The multi-prize-winning legal historian enters the Distinguished Lectureship Program, now in its 40th year, on the eve of the publication of her new book, Female Genius: George Washington and Eliza Harriot at the Dawn of the Constitution, forthcoming in 2022.
According to the OAH, this year’s accomplished group of lecturers offers historical expertise in topics that include: slavery, women’s rights; sports and recreation; old age; gender; elections and voting rights; civil rights; crime and violence; public history and memory; environmental history; LGBTQ+; legal and constitutional history; early national history; Latino/a history; African American history; and intellectual history, among others.
Bilder, whose specialties are constitutional, revolutionary, and early national legal history as well as women’s rights, activism, and suffrage, won the Bancroft Prize in American History and Diplomacy and was a finalist for the George Washington Book Prize in 2016 for her book, Madison’s Hand: Revising the Constitutional Convention. Her 2004 The Transatlantic Constitution: Colonial Legal Culture and the Empire received the Littleton-Griswold Award from the American Historical Association.
Her most recent work, a path-breaking article in Fordham Law Review this year on Native Nations and the Constitutional Convention, reveals the important influence of hitherto unknown Native Nation representatives who traveled to Philadelphia in the summer of 1787.
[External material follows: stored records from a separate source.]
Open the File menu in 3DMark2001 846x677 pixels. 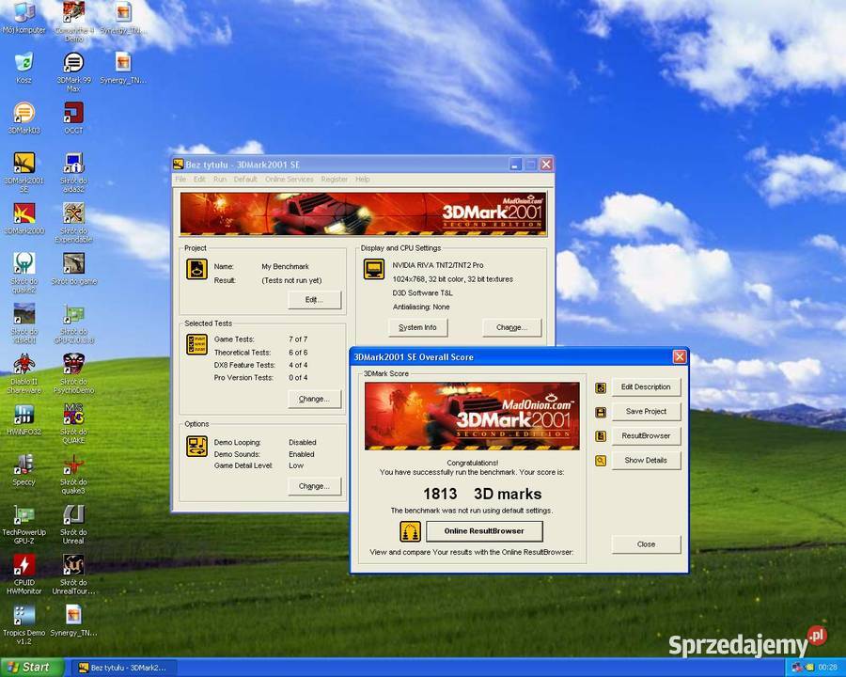(180, 180)
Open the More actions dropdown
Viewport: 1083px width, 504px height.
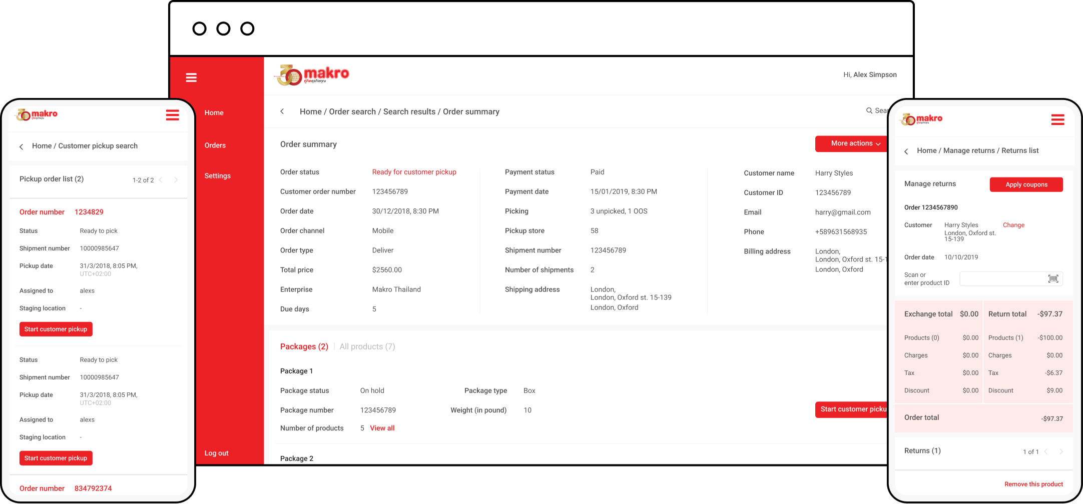tap(851, 144)
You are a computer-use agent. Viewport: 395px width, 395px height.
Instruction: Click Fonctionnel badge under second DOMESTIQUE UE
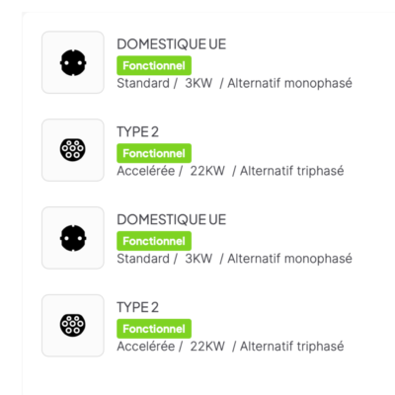coord(154,241)

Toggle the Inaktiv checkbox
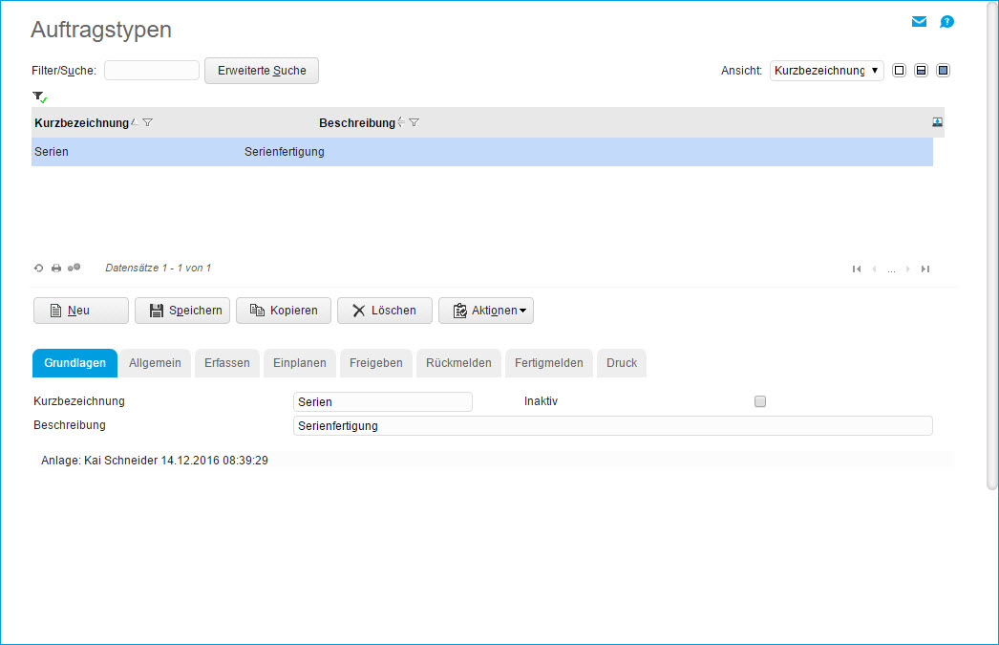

“OAH’s Distinguished Lecturers increase public awareness of our nation’s history and help the organization fulfill its mission of promoting excellence in history and encouraging wide discussion of historical questions,” says OAH Executive Director Beth English. “We congratulate this year’s cohort of lecturers and sincerely thank them for their service to OAH and the profession.”
Distinguished Lecturers can be scheduled virtually or in-person to headline events and commemorations and to bring context to today’s most pertinent and perplexing issues. Bilder brings to the lecture series her expertise on the Age of the Constitution and the framing generation, transatlantic feminism, James Madison and the Convention record, and colonial and founding era constitutionalism, as well as Robert Morris, the early African American civil rights activist and lawyer.
Female Genius, Bilder’s upcoming book, explains “female genius” as a radical new idea in the English-speaking world in the 1780s—the Age of the Constitution—that women had equal capacity and deserved an equal education and political representation. According to the book’s abstract, the concept arrived in the United States in the person of Eliza Harriot Barons O’Connor, an English-born, Irish-married teacher. She gave the first public lecture by a woman in a university in the United States.
Through innovative digital research, Bilder reveals O’Connor’s importance to women’s rights and her likely influence on the Constitution’s gender-neutral language. Nonetheless, Bilder writes, for many white men “female genius proved too threatening and constitutional exclusions arose.”
Bilder has taught at Boston College since 1994 and as a visiting professor at Harvard Law School and Columbia Law School. She received her BA with Honors (English) and the Dean’s Prize from the University of Wisconsin-Madison, her JD (magna cum laude) from Harvard Law School, and her AM (History) and PhD from Harvard University in the History of American Civilization/American Studies.